**Textauszug:**
▬▬▬

Der Weltkrieg am 13. Juni 1916

DEUTSCHER HEERESBERICHT - ÖSTERREICHISCHER HEERESBERICHT

 

Der deutsche Heeresbericht:

Weiteres Vorrücken südwestlich Douaumont

Großes Hauptquartier 13. Juni.
Westlicher Kriegsschauplatz: 

Gegen einen Teil unserer neuen Stellungen auf den Höhen südöstlich von Ypern sind seit heute örtliche Angriffe der Engländer im Gange. 
Auf dem rechten Maasufer, beiderseits des von der Feste Douaumont nach Südwesten streichenden Rückens schoben wir unsere Linien weiter vor.
Östlicher Kriegsschauplatz: 
An der Düna südöstlich von Dubena zersprengte das Feuer unserer Batterien eine russische Kavalleriebrigade. Nordöstlich von Baranowitschi war das feindliche Artilleriefeuer lebhafter.

▬▬▬

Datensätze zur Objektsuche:
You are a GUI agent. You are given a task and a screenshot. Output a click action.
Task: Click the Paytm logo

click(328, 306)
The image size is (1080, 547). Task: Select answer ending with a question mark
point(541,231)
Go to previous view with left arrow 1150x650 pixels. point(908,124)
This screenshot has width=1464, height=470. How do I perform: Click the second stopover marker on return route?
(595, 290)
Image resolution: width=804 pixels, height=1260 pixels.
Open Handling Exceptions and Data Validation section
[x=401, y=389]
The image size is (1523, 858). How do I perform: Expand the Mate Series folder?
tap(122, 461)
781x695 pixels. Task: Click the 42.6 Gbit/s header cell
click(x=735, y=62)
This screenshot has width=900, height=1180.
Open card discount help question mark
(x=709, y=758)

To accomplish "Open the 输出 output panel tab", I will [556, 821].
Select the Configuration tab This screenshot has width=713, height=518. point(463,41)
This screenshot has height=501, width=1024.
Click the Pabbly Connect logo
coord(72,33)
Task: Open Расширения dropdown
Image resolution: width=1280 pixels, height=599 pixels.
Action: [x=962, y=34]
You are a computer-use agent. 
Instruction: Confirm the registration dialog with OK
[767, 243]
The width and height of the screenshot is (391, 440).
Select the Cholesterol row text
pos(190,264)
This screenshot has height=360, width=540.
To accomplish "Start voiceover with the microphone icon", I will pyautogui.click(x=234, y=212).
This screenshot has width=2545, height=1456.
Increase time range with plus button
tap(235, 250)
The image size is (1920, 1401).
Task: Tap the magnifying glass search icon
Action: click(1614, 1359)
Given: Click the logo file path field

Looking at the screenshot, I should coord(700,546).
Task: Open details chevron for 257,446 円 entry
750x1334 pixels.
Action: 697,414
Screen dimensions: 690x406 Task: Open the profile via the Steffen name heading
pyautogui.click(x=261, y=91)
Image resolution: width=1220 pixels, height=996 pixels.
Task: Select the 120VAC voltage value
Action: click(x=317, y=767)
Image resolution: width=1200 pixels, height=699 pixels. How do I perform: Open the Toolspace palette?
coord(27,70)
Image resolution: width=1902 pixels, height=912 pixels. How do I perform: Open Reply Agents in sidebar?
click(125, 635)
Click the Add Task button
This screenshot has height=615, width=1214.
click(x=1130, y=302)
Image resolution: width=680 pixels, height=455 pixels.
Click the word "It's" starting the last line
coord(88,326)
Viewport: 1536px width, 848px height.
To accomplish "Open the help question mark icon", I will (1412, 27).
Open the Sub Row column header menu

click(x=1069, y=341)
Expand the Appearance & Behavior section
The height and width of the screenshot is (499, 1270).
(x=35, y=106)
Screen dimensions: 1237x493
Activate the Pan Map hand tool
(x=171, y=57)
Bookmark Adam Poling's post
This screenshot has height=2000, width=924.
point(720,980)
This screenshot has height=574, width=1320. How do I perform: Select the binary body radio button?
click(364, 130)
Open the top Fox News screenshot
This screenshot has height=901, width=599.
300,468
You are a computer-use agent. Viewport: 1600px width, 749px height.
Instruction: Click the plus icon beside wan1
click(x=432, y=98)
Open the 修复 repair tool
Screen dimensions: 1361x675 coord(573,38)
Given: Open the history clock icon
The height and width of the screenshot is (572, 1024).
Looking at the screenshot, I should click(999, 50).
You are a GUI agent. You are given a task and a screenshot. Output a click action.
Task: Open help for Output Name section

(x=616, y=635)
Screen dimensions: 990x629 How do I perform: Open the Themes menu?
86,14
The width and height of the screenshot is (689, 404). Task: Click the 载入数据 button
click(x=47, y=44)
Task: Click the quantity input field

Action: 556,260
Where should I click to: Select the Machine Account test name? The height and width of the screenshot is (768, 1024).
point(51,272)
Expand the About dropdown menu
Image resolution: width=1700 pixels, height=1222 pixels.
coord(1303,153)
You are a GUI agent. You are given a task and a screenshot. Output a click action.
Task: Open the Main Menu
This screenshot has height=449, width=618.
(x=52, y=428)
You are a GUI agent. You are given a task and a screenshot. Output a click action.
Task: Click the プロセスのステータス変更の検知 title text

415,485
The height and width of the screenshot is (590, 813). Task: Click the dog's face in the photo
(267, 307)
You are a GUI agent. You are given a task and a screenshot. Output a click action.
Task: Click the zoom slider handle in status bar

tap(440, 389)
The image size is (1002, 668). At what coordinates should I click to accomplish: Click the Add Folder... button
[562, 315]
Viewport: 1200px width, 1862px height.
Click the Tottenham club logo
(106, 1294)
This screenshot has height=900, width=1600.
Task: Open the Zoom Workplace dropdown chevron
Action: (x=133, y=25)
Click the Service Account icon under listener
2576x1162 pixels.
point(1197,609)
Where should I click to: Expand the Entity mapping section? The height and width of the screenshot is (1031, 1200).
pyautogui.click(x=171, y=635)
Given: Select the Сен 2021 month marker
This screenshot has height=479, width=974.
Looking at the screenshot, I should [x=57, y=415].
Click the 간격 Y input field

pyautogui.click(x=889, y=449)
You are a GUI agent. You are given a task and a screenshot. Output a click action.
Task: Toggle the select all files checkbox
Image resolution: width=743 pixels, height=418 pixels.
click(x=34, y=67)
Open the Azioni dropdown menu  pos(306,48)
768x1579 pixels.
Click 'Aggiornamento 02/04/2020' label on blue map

▬▬▬

**Arbeitsaufträge:**
[A] Beantworten Sie anhand des Heeresberichts vom 13. Juni 1916 die folgenden Fragen:
(i) Gegen welche Stellungen sind örtliche Angriffe der Engländer im Gange?
(ii) Was zersprengte das Feuer der deutschen Batterien an der Düna südöstlich von Dubena?
(iii) Wo war das feindliche Artilleriefeuer lebhafter?
[B] Fassen Sie den Absatz des Heeresberichts vom 13. Juni 1916, der mit „An der Düna“ beginnt, als Stichpunktliste zusammen.
[C] Schreiben Sie den Heeresbericht vom 13. Juni 1916 im Anschluss an seinen letzten Satz weiter.

**Erwartete Lösungen:**
[A]
(i) Gegen einen Teil der neuen deutschen Stellungen auf den Höhen südöstlich von Ypern.
(ii) Eine russische Kavalleriebrigade.
(iii) Nordöstlich von Baranowitschi.

[B]
- An der Düna südöstlich von Dubena: Das Feuer der deutschen Batterien zersprengt eine russische Kavalleriebrigade.
- Nordöstlich von Baranowitschi: Das feindliche Artilleriefeuer ist lebhafter.

[C]
Die Armee des Generals Grafen Bothmer wies westlich von Prezewloka an der Strypa feindliche Angriffe restlos ab. Bei Podhajce wurde ein russisches Flugzeug von einem deutschen Flieger im Luftkampf bezwungen; Führer und Beobachter - ein französischer Offizier - sind gefangen, das Flugzeug ist geborgen. 
Balkankriegsschauplatz: 
Nichts Neues.

Oberste Heeresleitung. 1)

 

Der österreichisch-ungarische Heeresbericht:

Fortdauer der schweren Kämpfe in Ostgalizien und der Bukowina

Wien, 13. Juni.
Amtlich wird verlautbart: 
Russischer Kriegsschauplatz:
 
Am Pruth südlich von Bojan wurde ein russischer Angriff abgewiesen. In Zadogora, Snyatin und Horodenka ist feindliche Kavallerie eingerückt. Bei Burkanow an der Strypa scheiterten mehrere russische Vorstöße. Nordwestlich von Tarnopol stehen unsere Truppen ohne Unterlaß im Kampfe. 
Bei Sapanow wurde ein russischer Angriff durch unser Geschützfeuer vereitelt. Südwestlich von Dubno trieben wir einen feindlichen Kavalleriekörper zurück.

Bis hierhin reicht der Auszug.